On a recent episode of Shannon Sharpe’s podcast, Club Shay Shay, Wallo, who once served some 20 years in prison for armed robbery as a teen, has spent his freedom trying to ensure that no other Black boy has to experience what he went through. But, what’s different in Wallo’s retelling of his past life is that he not only ignores the glorification of prison —a staple in hip-hop culture —- it is his vulnerability.
“What you doing, man? You scared?” an inmate asked young Wallo when he saw him wearing his boxers in the communal shower, Wallo told Sharpe. “I realized a shower wasn’t that important. I can just wash up in my sink for a while until I get used to going down there. I was scared to death.”
That fear drove Wallo for the majority of his prison sentence. He told Sharpe that he had to let go of his outside thinking and developed a crazy mind to survive. He knew that once he got out he’d spend the rest of his life trying to make sure that no other Black boy ever experienced the nightmare that he had.

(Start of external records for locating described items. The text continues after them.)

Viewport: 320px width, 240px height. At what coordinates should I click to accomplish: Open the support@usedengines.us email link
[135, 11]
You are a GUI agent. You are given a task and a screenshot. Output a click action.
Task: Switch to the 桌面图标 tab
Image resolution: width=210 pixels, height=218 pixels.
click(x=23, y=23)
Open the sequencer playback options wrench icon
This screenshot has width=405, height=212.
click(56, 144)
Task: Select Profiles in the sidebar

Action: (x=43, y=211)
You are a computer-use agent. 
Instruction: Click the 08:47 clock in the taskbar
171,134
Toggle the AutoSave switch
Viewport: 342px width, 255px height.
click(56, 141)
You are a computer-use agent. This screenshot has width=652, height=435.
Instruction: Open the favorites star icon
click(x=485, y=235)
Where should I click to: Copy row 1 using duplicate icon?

And then, on a March 2022 episode of Million Dollaz Worth of Game, in a Chicago basement while speaking to rapper Lil Durk and about 100 of his boys, Wallo told the story of how he lost his brother and the anger and pain he had to let go of in wanting to avenge his death.
Wallo cried. Ugly cried tears that wouldn’t stop coming. He cried the kind of cry that makes it hard for him to speak. It happens every time he talks about his older brother’s death and forgiving his brother’s killer.

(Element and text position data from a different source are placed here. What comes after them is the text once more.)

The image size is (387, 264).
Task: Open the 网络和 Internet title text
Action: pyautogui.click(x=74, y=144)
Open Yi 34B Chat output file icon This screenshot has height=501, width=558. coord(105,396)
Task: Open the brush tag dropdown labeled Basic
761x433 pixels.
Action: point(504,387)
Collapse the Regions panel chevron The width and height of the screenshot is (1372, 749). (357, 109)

“I said, ‘No. I’m going to live for my brother, my grandma, my brother’s kids, my mama,’” he said. “I’m going just tell you something, Shannon. I’m not built like that—to go kill no Black man. I’m not built like that. I’m not designed like that. I’m not tough like that. I’m not ruthless like that. I’m not heartless like that. That’s just not me … I don’t give a f— how I die, I don’t care what happen, but if a Black man kill me, you’re going to hear my scream until life end … You’re going to hear my pain. My tears is going to flood the ghettos of America.”
Because Wallo now knows what Wallo then didn’t: That killing a Black man doesn’t even the score; it just perpetuates the pain. So he cries. Openly. For all the times he held his tears in and for all the times he hid under his prison blanket and wept (he’s talked about this too.) He’s open and vulnerable about what he’s learned and what he’s lost and he knows that to change this — to change the echoes of “Man up” that permeate the culture — it’s going to take a complete reboot of the emotional makeup that Black parents pass on to their sons.
“It started from when a little boy is young and he’s playing on the swing and he falls, he starts crying,” Wallo explained. “‘Boy be tough! Don’t cry!’ We’re taught to ignore and bury our emotions and our feelings and our vulnerability. That’s not cool. … It’s a real big programming that took place by us alone. So, how do we come up out of that? It’s going to be deep. It’s going to take a lot.”